🔬 Researchers have developed a method to detect different isoforms of plasmid DNA using microfluidic electrophoresis.
🧬 The method can detect isoforms as small as 0.1 ng/µL for supercoiled and linear isoforms and 0.5 ng/µL for circular isoforms.
💉 This method can help optimize pDNA production processes and ensure the quality of nucleic acid-based vaccines and therapies.
🧪 The scientists developed a microfluidic supercoiled pDNA assay and validated its separation efficacy.
💡 The next step is to quantify the isoforms in terms of size and concentration.
🧬 The method can detect isoforms as small as 0.1 ng/µL for supercoiled and linear isoforms and 0.5 ng/µL for circular isoforms.
💉 This method can help optimize pDNA production processes and ensure the quality of nucleic acid-based vaccines and therapies.
🧪 The scientists developed a microfluidic supercoiled pDNA assay and validated its separation efficacy.
💡 The next step is to quantify the isoforms in terms of size and concentration.
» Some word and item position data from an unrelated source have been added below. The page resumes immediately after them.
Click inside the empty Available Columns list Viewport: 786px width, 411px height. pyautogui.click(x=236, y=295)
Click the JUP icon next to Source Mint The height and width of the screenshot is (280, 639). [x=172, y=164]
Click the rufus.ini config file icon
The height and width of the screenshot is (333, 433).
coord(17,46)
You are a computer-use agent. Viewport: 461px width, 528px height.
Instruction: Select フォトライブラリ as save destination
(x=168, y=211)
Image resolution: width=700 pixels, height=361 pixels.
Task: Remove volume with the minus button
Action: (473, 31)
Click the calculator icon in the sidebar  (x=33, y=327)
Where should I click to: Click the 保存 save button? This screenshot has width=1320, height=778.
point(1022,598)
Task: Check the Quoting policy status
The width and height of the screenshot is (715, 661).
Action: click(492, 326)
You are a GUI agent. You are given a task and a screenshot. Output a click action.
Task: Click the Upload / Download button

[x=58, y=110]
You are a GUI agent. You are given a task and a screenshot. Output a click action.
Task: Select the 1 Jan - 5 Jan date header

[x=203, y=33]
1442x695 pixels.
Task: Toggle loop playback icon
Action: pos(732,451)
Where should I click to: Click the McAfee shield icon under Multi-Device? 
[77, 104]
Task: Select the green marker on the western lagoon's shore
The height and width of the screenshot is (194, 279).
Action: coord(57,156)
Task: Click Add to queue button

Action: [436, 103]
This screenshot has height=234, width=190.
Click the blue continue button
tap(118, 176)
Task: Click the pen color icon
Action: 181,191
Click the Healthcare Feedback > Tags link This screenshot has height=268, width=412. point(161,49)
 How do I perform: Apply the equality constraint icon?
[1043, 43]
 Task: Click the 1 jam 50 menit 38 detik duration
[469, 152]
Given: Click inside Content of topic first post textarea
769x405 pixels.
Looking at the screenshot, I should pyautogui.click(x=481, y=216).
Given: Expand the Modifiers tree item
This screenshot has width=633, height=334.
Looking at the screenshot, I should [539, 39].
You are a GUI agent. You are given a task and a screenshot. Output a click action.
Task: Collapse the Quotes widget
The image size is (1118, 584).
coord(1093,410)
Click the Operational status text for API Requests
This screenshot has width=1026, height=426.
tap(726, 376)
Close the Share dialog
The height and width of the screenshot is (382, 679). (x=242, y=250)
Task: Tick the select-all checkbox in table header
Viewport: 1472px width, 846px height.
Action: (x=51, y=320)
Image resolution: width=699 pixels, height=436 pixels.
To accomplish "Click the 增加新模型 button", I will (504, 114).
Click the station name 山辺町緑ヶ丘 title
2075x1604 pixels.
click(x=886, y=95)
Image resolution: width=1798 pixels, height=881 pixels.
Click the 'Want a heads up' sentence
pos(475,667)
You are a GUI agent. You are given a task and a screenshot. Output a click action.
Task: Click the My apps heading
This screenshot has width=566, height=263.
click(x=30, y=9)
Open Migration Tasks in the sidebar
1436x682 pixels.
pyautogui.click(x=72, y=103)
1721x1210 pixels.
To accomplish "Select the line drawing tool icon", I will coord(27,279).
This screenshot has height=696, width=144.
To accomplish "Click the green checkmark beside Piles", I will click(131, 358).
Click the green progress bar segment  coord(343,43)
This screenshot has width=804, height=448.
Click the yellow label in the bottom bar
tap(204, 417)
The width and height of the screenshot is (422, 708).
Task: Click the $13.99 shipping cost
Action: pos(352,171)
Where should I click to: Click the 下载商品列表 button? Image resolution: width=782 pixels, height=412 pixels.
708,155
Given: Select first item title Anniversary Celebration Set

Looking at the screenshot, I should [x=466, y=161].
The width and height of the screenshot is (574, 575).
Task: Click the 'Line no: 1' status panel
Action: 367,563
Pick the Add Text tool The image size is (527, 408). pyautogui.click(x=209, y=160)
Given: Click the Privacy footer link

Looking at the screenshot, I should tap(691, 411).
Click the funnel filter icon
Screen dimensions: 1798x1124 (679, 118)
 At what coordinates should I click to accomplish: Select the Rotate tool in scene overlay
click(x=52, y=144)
📢 Breakthrough Method Detects Different DNA Forms
Introduction:
This article discusses a new method for assessing different isoforms of plasmid DNA (pDNA) using microfluidic electrophoresis. The researchers developed a high-throughput microfluidic electrophoresis technique to detect supercoiled, linear, and open circular pDNA isoforms. This method can help optimize processes and analyze batches of pDNA.
Main points:
- The demand for pDNA for nucleic acid-based vaccines and therapies is increasing, and it is important to ensure the quality and purity of the pDNA.
- The new method developed by the researchers can detect supercoiled, linear, and open circular pDNA isoforms.
- The method has a high sensitivity and can detect isoforms as small as 0.1 ng/µL for supercoiled and linear isoforms, and 0.5 ng/µL for the circular isoform.
- The researchers optimized the separation of supercoiled and linear isoforms using a 0.10% gel concentration and a 2200 V separation for pDNA samples.
- The method generates consistent results and matches the length of supercoiled or linear plasmids determined by ladders.
Conclusion:
The development of this microfluidic electrophoresis method allows for the accurate assessment of different isoforms of pDNA, which is crucial for ensuring the quality and efficacy of nucleic acid-based vaccines and therapies. Further research is needed to deepen the understanding of these isoforms and enable their quantitation in terms of size and concentration.